Namanya Muhammad Afin. Orangnya biasa aja, tidak tampan dan tidak pula jelek. Biasanya kalau pakai celana selalu cingkrang, sunnah Rasul gitu katanya. Kalau berjalan, bicara dan tersenyumpun suka nunduk.
Menurut ke tiga sahabatku dia anaknya biasa aja, sebab aku tahu benar yang bagaimana kriteria cowok idaman mereka: yang berbadan kekarlah, yang bawaaannya motor mega pro, mobil, kalau belanja ke mall bawaanya kartu kredit jadi tinggal digesek.
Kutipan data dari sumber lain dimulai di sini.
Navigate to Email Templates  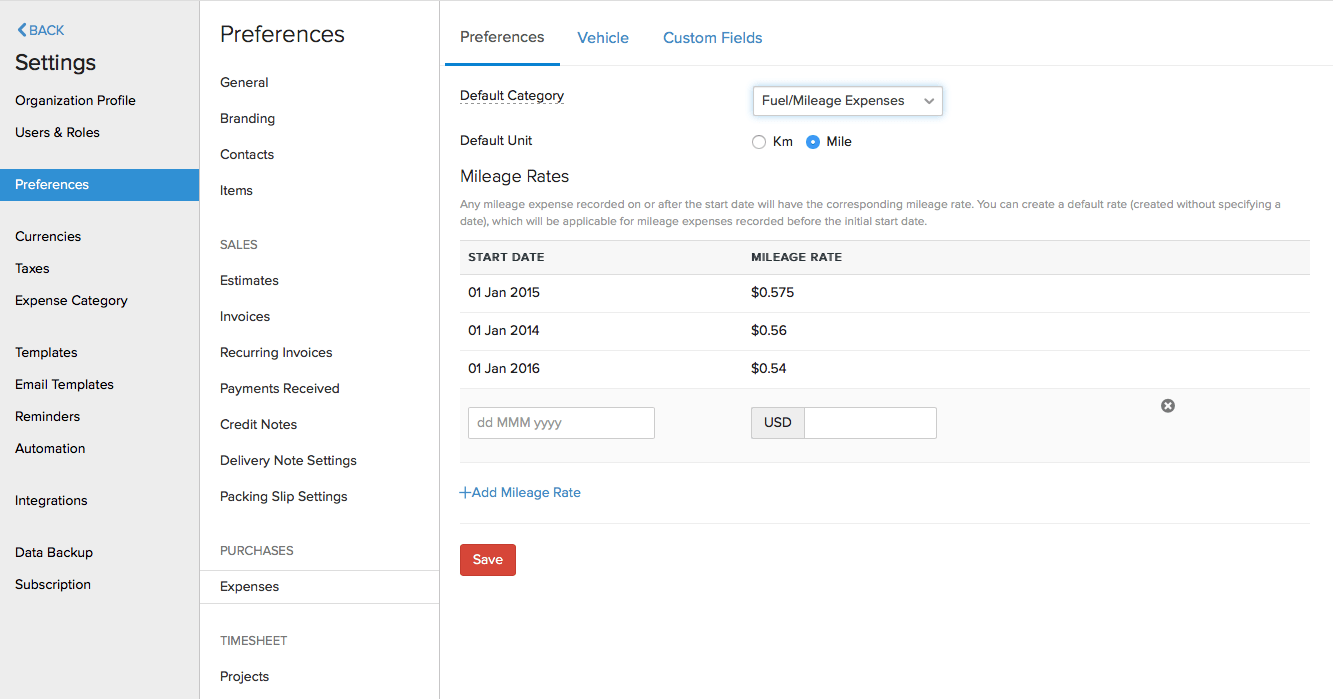coord(64,384)
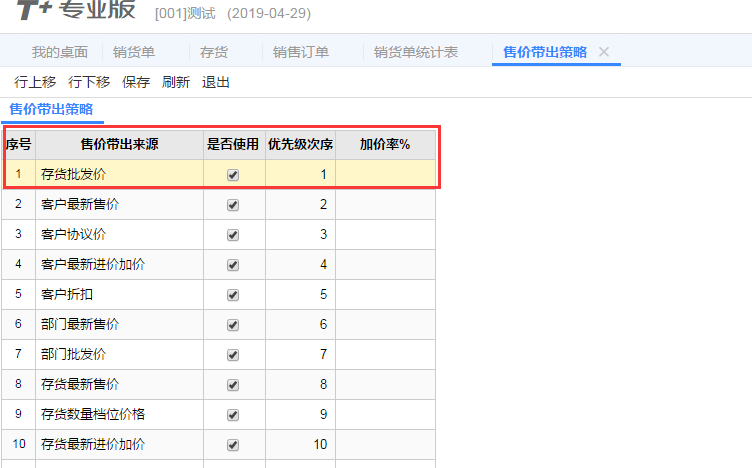Open the 销货单 tab
The height and width of the screenshot is (468, 752).
[133, 52]
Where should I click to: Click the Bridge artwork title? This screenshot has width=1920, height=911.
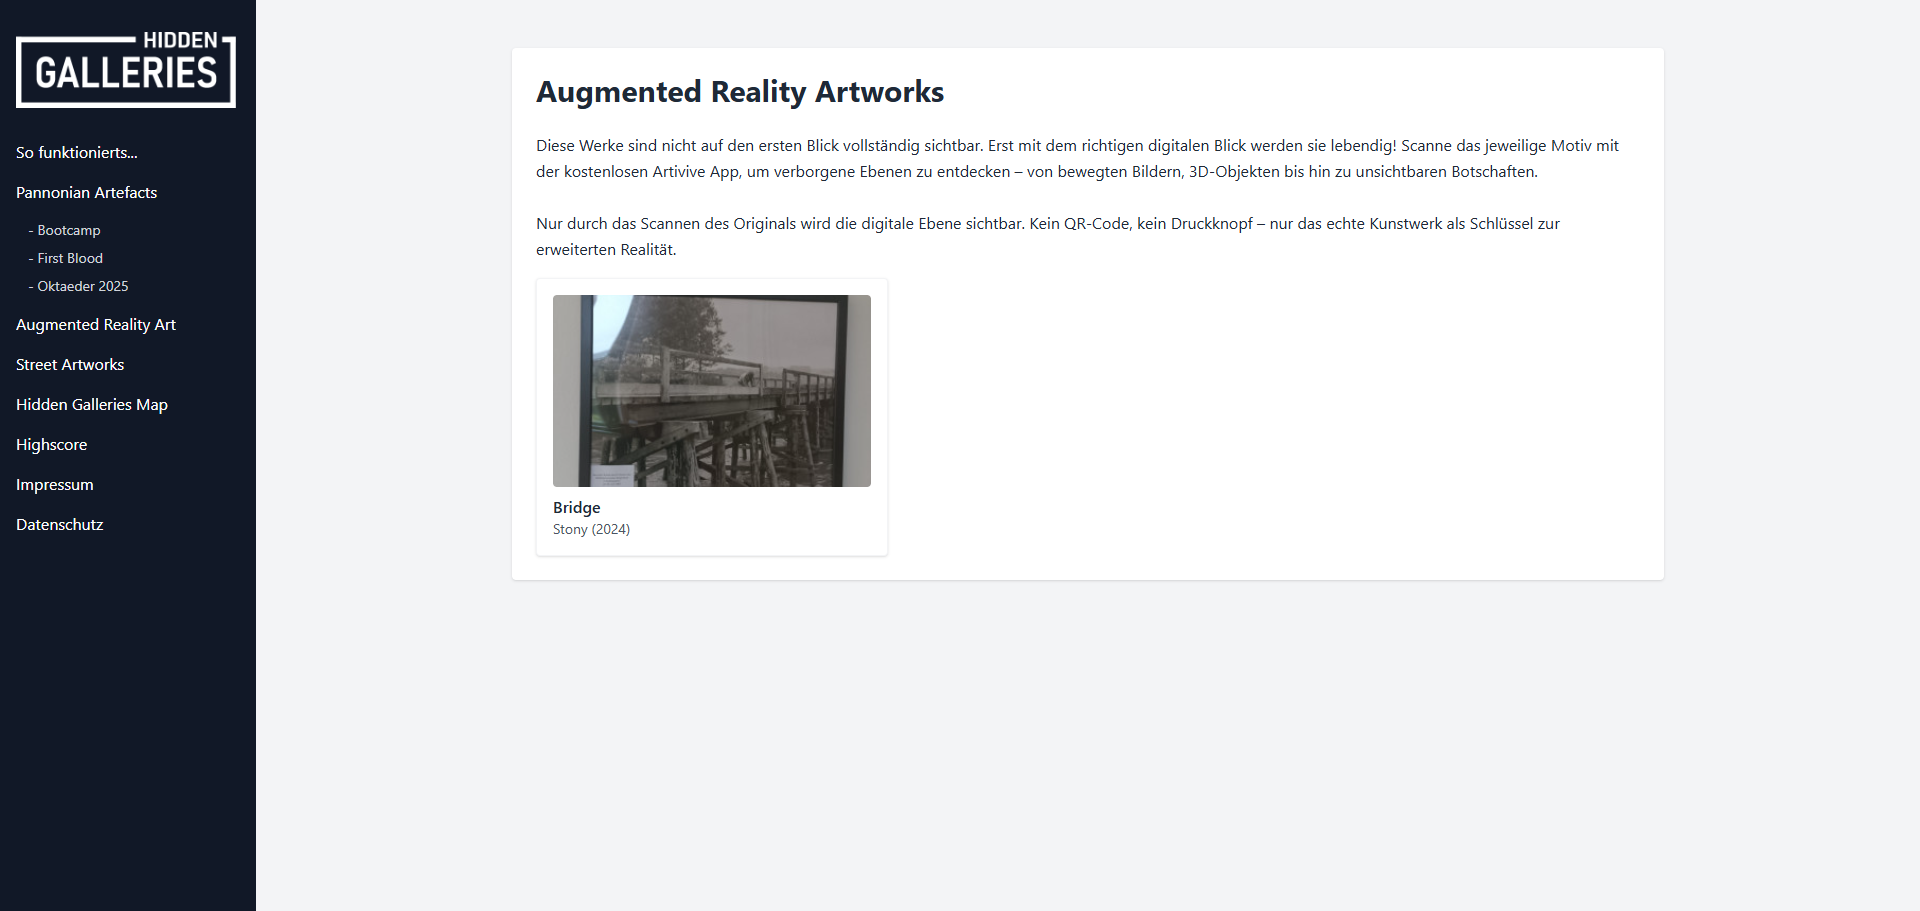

Seperti cowok-cowok di depan kos mereka itu, aku juga suka sama cowok seperti itu. Tapi aku tidak bisa membohongi diriku sendiri, kalau aku lebih suka sama cowok yang seperti Afin itu., lembut, pekerja keras, dan bersahaja.
Di taman yang asri dengan pepohonannya yang rindang, biasa menjadi tempat tongkrongan kami. Disela pembicaraan kami, tiba-tiba salah satu sahabatku nyeletuk.
“Hi girls, cowok mana yang lagi digebet ni?” Tanya Ira pada kita.
“Kalau aku lagi gebet Roni, cowok tajir asal Medan itu lho” jawab Ayin
“Kalau aku lagi gebet si Bagus, lelaki berbadan kekar idola para wanita..” Jawab Lia
“Kalau kamu ra?” serentak kita bertanya padanya
“Kalau gue, lagi gebet si Toni, secara gitu lho mobil merah yang sering diparkir di depan kelas membuat gue jatuh hati” jawab Ira sambil senyum-senyum sendiri.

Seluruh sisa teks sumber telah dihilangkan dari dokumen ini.